### ASSIGNMENT
Once you reach the line containing "The width and height of the screenshot is (640, 666).", write out that line and every remaining line of the records exactly.

### DATA RECORDS
-------

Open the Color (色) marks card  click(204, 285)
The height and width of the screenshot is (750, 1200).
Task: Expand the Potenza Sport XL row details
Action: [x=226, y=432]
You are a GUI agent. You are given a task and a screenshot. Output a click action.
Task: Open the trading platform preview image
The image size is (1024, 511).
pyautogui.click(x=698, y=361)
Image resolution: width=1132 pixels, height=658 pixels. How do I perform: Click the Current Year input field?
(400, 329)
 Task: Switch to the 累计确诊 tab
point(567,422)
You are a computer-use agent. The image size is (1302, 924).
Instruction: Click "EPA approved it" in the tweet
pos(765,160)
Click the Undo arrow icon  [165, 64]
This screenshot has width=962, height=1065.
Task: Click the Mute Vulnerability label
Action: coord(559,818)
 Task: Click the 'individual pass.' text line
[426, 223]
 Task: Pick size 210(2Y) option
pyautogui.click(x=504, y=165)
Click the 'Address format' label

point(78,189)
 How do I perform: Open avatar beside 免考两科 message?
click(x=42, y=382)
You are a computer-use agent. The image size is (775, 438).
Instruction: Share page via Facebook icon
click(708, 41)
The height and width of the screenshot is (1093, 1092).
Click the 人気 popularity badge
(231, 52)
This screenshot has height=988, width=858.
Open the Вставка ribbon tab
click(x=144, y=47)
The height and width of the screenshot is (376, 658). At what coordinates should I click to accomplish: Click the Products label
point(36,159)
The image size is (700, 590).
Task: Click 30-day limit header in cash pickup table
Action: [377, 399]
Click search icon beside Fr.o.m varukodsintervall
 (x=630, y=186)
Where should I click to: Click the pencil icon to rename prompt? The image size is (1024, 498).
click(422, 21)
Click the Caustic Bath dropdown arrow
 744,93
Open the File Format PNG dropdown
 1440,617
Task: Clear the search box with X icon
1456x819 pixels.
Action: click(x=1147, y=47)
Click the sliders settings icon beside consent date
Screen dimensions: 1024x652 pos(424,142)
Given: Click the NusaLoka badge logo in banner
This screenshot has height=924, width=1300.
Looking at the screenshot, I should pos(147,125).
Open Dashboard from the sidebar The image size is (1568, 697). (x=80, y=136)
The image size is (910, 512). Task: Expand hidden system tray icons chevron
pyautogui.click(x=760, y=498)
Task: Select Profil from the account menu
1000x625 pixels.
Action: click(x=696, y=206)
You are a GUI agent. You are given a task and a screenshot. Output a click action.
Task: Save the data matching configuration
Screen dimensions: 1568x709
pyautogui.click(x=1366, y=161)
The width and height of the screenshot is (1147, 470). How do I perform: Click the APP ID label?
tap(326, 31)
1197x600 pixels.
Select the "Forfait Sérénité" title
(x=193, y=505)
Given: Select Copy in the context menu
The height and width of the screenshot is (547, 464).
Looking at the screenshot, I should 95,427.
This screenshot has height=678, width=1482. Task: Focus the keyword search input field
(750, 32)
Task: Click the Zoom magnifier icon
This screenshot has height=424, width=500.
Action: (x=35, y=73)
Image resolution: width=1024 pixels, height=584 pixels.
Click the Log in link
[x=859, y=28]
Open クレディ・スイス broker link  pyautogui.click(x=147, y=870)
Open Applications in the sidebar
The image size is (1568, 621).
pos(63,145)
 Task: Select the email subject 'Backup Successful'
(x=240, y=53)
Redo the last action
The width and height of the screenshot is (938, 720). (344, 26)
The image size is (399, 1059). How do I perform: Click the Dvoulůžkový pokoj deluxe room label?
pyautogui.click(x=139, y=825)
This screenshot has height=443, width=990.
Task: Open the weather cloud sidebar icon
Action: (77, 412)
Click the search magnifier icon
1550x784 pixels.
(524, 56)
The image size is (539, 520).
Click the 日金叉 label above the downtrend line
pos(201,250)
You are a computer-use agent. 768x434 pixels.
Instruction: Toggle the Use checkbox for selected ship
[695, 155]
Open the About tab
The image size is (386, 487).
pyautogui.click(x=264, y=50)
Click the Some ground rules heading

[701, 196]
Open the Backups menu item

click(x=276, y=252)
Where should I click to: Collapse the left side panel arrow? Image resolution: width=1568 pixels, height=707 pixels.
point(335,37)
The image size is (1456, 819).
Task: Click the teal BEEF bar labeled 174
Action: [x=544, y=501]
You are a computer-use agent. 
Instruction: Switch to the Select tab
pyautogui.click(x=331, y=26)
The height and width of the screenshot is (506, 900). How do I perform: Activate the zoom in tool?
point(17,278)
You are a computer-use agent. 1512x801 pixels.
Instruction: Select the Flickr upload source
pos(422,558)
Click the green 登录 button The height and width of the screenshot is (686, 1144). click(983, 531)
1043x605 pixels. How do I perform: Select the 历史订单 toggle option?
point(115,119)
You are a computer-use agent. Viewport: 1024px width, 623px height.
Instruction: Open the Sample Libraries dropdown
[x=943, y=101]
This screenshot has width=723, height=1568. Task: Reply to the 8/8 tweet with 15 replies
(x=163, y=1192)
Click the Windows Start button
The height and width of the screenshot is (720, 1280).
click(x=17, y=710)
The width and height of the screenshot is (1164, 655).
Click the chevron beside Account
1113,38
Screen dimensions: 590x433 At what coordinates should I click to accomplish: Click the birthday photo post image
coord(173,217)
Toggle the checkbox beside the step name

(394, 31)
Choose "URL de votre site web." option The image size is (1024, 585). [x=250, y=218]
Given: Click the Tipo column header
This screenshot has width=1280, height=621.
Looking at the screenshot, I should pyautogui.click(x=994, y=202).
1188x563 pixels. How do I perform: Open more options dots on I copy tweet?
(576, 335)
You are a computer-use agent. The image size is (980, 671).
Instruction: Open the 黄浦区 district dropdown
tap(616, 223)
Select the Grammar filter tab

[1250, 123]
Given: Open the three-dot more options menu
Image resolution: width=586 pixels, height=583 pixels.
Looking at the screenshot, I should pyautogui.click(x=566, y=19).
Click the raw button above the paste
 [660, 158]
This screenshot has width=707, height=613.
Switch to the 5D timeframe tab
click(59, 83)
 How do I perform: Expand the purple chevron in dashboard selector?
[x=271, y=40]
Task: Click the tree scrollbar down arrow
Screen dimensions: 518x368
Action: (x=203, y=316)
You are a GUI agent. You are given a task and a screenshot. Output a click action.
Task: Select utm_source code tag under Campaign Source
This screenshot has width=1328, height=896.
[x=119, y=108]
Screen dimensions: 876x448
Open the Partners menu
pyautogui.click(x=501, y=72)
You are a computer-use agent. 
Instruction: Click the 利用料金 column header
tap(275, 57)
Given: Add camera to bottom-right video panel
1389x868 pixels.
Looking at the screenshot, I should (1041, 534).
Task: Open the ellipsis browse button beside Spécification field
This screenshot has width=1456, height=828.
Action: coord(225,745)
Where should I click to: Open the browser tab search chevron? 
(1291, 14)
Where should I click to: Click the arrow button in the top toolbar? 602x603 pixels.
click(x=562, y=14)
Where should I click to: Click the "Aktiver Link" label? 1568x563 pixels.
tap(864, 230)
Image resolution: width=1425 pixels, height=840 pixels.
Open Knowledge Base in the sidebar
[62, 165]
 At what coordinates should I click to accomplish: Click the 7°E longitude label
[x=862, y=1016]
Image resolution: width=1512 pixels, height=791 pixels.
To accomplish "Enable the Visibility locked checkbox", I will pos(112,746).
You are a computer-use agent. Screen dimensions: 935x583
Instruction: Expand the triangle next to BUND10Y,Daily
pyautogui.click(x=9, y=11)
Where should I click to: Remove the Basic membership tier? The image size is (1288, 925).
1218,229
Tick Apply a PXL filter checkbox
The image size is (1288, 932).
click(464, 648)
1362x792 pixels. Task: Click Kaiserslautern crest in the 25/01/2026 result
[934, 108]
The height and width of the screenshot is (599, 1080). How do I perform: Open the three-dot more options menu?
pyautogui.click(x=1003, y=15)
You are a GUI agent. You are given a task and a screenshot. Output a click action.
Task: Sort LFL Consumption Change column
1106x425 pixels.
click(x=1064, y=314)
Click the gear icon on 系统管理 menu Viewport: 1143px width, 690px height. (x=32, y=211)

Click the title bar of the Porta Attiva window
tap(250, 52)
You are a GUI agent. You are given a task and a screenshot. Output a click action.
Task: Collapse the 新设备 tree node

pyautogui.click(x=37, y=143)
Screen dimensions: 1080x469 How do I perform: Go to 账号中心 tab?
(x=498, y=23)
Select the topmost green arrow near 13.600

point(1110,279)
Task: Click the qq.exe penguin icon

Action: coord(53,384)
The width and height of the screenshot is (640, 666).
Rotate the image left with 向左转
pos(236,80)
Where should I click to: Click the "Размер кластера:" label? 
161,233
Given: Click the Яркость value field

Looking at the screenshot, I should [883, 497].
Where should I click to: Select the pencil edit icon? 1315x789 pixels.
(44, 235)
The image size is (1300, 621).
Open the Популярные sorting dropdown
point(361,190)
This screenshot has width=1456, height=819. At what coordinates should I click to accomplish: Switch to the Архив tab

-------

### SOLUTION TO THE EXERCISE
The width and height of the screenshot is (640, 666).
Rotate the image left with 向左转
pos(236,80)
Where should I click to: Click the "Размер кластера:" label? 
161,233
Given: Click the Яркость value field

Looking at the screenshot, I should [883, 497].
Where should I click to: Select the pencil edit icon? 1315x789 pixels.
(44, 235)
The image size is (1300, 621).
Open the Популярные sorting dropdown
point(361,190)
This screenshot has width=1456, height=819. At what coordinates should I click to accomplish: Switch to the Архив tab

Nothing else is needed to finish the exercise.